DO THIS
In the part of the material that opens with the line containing "Select the pink sphere on the timeline" and runs through the end of the material, swap every "sphere" for "ball". Give back only those lines, with nothing else changed.
━━━━━ RECORDS SHOWN
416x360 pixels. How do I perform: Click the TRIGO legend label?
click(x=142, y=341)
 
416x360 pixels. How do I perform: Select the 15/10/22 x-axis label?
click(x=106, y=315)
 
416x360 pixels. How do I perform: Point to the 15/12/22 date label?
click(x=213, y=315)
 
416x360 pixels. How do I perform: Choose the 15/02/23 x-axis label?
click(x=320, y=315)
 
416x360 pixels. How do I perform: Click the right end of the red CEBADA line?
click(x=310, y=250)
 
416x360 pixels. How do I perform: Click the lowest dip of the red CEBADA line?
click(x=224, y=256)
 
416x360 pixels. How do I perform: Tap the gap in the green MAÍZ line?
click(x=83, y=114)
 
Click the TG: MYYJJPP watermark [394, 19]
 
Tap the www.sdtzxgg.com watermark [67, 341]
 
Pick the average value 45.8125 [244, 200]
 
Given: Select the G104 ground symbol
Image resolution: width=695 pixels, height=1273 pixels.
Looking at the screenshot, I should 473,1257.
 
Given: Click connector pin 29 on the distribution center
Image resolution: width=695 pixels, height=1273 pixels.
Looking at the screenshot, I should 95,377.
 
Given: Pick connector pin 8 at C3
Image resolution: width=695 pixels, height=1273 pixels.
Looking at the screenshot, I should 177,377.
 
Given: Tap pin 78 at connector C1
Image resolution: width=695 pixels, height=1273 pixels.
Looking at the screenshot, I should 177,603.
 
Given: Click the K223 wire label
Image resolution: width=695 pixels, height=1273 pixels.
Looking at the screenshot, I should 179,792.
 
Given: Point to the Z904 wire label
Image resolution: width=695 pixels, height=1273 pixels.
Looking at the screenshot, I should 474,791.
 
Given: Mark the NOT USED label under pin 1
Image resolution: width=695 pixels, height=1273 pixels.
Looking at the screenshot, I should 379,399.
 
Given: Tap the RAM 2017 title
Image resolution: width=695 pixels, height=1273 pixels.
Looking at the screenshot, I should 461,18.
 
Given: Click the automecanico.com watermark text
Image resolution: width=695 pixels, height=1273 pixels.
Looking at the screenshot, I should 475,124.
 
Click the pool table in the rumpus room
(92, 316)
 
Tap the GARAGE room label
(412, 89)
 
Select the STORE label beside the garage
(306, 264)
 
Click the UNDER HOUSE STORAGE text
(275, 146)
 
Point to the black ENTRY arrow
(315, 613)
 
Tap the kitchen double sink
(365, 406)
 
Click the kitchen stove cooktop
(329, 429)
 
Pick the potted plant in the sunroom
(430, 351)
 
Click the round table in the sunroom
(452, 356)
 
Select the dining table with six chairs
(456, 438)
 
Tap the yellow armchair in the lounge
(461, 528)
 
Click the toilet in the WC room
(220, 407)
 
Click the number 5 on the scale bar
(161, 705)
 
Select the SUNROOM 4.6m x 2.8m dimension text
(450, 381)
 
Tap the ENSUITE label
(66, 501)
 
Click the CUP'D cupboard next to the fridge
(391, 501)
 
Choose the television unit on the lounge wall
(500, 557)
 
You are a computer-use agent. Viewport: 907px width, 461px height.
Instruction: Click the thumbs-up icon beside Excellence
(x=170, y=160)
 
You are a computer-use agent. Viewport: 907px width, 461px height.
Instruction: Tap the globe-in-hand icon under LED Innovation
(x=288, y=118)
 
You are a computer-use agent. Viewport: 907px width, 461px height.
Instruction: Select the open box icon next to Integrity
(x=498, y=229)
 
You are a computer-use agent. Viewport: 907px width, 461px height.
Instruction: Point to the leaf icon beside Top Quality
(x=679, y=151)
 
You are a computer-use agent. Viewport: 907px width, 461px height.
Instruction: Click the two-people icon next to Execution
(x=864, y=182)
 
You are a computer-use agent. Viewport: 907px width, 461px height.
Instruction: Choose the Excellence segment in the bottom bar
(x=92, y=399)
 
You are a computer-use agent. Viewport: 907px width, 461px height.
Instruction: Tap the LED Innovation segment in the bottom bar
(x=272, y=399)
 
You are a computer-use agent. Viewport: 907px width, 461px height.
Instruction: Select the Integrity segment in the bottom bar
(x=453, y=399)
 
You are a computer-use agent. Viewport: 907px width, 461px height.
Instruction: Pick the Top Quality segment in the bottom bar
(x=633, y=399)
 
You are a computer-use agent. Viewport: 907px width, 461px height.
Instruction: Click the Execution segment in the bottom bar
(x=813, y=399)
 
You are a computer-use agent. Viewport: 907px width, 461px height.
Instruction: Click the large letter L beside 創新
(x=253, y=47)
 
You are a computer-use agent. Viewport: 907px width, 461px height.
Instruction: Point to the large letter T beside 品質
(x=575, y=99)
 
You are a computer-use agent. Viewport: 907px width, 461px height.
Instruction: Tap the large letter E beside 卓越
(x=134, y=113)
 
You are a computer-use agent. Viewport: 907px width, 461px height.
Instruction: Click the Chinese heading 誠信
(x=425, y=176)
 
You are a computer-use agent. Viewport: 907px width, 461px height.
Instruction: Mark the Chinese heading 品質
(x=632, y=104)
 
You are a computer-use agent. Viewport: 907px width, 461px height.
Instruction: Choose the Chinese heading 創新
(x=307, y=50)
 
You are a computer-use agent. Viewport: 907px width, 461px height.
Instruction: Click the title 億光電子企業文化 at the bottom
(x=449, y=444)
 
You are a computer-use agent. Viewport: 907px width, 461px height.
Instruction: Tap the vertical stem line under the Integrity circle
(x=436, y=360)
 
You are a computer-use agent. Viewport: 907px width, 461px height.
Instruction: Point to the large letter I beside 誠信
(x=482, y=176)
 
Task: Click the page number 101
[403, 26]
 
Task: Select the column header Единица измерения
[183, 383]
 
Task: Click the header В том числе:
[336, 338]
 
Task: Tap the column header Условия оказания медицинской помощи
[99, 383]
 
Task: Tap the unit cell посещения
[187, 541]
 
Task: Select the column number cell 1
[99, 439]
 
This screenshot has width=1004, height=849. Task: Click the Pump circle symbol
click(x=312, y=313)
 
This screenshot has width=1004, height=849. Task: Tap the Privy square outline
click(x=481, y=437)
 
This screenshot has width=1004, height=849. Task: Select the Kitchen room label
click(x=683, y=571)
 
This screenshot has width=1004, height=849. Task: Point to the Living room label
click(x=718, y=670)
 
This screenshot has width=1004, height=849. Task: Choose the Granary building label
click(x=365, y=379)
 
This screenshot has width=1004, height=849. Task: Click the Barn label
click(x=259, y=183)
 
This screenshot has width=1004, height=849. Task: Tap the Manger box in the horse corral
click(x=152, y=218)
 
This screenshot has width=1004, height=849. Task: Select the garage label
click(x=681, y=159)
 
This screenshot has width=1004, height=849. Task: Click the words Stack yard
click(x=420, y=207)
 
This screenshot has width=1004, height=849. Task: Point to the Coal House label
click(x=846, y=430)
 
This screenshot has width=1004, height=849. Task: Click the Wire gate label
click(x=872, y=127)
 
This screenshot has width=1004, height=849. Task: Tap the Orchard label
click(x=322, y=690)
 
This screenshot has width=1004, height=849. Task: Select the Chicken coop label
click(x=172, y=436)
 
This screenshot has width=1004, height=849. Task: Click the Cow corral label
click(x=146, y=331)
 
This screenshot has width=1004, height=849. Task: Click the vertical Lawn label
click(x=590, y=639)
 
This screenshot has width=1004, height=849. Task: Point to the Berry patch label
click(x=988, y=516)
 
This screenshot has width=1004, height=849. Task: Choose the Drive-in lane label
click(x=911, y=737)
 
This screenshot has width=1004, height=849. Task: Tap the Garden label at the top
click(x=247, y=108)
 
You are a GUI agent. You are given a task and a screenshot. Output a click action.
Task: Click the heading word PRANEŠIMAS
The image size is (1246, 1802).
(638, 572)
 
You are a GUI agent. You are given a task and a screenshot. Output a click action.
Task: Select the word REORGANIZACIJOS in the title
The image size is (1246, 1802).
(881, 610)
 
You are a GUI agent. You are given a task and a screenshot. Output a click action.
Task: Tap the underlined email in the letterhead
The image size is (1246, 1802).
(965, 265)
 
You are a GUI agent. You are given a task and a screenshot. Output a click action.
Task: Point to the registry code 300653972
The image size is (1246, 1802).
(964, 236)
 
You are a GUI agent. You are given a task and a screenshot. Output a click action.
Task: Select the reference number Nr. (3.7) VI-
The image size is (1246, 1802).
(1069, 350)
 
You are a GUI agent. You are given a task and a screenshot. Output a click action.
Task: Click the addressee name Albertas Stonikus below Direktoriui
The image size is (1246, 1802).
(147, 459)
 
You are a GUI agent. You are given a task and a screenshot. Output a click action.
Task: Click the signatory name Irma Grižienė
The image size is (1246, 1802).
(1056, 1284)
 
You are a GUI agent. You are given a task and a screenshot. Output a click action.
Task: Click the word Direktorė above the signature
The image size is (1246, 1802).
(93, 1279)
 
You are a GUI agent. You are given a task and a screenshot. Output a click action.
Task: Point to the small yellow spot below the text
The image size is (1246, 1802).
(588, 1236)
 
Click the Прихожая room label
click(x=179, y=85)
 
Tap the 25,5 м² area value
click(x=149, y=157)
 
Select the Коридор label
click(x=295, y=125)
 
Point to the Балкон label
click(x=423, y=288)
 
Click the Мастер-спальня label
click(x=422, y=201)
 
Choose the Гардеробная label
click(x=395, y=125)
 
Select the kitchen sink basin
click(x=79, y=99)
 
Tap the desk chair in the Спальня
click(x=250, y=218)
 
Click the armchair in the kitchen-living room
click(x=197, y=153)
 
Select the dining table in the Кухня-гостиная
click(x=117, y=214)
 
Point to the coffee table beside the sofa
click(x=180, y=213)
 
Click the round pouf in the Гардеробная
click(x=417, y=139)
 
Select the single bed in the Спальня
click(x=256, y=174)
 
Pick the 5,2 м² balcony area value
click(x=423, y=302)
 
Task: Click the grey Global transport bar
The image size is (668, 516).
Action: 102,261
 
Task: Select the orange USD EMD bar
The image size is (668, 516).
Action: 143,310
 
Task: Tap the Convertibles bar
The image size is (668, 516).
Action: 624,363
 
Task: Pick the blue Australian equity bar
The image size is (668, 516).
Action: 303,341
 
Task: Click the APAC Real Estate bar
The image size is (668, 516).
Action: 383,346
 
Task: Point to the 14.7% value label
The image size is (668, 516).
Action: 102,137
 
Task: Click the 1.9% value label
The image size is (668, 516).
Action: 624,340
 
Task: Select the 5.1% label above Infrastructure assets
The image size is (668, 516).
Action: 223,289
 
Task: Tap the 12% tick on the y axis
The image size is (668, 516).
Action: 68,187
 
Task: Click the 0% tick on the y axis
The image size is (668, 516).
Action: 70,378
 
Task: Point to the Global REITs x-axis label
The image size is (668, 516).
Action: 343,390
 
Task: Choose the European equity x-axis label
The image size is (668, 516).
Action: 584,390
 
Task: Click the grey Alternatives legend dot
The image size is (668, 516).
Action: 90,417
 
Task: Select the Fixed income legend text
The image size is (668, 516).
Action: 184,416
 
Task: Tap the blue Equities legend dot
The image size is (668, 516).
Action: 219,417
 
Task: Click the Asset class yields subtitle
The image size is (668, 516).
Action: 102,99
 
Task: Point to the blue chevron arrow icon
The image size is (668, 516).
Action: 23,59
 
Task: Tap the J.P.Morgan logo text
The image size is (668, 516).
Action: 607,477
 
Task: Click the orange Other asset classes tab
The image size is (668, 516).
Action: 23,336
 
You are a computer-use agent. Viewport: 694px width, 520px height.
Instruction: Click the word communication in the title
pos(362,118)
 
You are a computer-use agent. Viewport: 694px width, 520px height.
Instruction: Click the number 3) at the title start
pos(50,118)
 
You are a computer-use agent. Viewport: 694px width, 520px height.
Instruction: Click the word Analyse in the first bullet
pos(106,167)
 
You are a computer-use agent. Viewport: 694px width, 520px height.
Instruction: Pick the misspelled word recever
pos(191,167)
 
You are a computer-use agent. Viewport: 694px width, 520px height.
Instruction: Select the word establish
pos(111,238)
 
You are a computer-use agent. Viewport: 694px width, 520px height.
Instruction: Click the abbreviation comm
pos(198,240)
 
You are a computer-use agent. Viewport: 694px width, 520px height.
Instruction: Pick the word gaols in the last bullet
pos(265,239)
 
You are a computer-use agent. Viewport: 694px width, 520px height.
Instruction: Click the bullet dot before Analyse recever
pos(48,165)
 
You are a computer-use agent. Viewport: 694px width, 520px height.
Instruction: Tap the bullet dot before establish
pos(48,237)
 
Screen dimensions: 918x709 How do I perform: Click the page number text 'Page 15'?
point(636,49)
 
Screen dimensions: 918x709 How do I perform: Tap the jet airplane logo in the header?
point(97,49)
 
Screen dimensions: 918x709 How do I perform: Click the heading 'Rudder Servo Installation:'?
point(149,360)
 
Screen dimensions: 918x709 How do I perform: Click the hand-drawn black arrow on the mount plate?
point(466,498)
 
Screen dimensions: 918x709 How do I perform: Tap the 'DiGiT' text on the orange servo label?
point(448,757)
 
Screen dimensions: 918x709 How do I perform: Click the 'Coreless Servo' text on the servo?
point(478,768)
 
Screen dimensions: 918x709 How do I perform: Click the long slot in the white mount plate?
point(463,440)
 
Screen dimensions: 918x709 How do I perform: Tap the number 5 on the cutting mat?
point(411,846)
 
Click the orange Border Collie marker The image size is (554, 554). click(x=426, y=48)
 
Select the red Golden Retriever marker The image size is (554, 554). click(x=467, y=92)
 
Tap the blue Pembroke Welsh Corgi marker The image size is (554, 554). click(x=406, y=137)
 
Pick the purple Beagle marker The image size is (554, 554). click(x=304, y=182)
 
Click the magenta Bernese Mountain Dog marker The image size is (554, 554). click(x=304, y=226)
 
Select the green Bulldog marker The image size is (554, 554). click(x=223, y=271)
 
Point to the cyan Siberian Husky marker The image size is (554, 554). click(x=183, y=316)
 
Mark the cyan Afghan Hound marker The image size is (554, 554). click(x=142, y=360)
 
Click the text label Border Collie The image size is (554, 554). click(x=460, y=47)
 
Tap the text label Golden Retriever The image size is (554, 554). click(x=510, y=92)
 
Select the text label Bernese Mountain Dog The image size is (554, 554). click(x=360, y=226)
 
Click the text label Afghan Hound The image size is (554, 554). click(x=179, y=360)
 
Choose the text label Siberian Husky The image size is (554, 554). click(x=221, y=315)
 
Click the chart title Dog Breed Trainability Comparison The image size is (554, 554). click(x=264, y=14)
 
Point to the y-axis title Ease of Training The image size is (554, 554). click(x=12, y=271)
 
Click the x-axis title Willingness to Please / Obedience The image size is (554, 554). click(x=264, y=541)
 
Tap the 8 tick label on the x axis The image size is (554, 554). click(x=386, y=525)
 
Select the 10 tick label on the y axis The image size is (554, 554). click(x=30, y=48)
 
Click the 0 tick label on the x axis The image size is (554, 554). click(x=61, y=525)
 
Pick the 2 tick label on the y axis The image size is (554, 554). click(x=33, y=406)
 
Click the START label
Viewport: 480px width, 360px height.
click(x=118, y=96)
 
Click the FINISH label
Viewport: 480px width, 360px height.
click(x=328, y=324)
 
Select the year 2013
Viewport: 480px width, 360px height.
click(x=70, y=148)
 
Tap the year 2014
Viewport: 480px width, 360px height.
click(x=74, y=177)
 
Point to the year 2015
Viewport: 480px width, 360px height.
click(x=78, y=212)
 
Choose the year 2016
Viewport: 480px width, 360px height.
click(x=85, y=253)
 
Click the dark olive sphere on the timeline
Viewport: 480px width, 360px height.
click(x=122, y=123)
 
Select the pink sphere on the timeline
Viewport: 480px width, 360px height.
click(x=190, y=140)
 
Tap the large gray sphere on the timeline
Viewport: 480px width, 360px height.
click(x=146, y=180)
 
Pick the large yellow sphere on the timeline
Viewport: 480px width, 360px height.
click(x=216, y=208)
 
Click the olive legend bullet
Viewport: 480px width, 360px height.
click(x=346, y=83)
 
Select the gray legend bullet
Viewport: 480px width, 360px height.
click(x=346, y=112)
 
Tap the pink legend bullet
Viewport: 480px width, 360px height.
━━━━━━━━━━
RESPONSE TO THE EXERCISE
Select the pink ball on the timeline
Viewport: 480px width, 360px height.
click(x=190, y=140)
 
Tap the large gray ball on the timeline
Viewport: 480px width, 360px height.
click(x=146, y=180)
 
Pick the large yellow ball on the timeline
Viewport: 480px width, 360px height.
click(x=216, y=208)
 
Click the olive legend bullet
Viewport: 480px width, 360px height.
click(x=346, y=83)
 
Select the gray legend bullet
Viewport: 480px width, 360px height.
click(x=346, y=112)
 
Tap the pink legend bullet
Viewport: 480px width, 360px height.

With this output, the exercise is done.